I wanted the dragons to feel real, so I also looked for a scientific explanation. I kept them small and grounded, so you might argue that they’re not really dragons, they’re drakes. There seems to be some ambiguity to that term, but a drake is usually a dragon with four legs and no wings. I suppose I could have given them token vestigial wings, but the fire-breathing aspect is really what I was going for.
I did some research to see if there were any creatures that could produce fire, but didn’t find anything. The closest I found were some Australian birds of prey that pick up already-burning sticks and drop them in other areas to start new fires and flush out prey.

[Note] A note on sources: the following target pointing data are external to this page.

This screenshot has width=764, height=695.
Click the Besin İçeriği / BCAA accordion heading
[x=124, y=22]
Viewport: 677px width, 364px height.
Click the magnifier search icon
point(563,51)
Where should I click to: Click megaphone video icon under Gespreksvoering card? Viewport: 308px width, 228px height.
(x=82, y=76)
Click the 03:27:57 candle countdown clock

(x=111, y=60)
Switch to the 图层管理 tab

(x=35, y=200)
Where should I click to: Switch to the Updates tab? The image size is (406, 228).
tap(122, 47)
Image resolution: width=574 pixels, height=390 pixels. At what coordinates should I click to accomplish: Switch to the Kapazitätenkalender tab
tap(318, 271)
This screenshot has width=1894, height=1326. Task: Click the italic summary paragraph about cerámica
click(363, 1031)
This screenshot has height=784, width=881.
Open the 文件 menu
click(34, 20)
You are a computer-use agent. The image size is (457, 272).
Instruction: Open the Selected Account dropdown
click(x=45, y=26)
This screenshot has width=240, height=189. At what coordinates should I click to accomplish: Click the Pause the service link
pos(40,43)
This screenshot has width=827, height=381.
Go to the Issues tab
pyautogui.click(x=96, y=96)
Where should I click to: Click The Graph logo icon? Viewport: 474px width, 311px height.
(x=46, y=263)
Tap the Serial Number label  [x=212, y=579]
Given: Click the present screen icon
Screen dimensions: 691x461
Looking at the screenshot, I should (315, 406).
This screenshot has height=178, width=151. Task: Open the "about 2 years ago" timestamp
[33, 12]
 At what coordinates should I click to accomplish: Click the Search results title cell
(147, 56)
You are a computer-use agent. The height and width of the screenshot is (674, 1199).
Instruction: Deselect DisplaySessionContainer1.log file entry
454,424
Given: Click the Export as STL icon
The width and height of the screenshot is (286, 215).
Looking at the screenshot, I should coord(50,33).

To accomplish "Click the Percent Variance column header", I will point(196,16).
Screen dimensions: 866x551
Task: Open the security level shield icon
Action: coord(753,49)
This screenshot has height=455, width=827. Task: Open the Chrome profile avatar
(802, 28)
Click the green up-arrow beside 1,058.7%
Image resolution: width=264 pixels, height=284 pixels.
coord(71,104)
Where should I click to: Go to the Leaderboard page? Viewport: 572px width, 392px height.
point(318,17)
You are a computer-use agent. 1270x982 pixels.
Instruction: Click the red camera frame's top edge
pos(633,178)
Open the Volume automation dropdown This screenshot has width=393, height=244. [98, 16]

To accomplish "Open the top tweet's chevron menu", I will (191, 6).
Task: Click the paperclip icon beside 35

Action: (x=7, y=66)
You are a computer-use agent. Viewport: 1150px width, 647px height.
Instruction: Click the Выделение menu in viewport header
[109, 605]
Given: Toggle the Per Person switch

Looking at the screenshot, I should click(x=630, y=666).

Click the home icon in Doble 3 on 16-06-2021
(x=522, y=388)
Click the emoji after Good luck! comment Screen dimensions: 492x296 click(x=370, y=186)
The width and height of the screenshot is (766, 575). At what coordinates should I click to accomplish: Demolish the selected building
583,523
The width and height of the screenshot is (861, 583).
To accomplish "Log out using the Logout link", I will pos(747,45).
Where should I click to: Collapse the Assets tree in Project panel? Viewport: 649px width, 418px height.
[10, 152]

The other example is the bombardier beetle, which ejects an extremely hot chemical from the tip of their abdomen (or, as the internet likes to say, their “butt”). This beetle might have been the inspiration for the dragons in Reign of Fire, because the spray is a result of the reaction when two chemicals, hydroquinone and hydrogen peroxide, mix together. The liquid, which can reach boiling temperatures, stuns, and sometimes kills, the attacker. Here’s a video of one getting a praying mantis in the face.
Thanks for taking the time to read The Island Experiment, as well as this blog post. I hope real world creatures fascinate you as much as they fascinate me!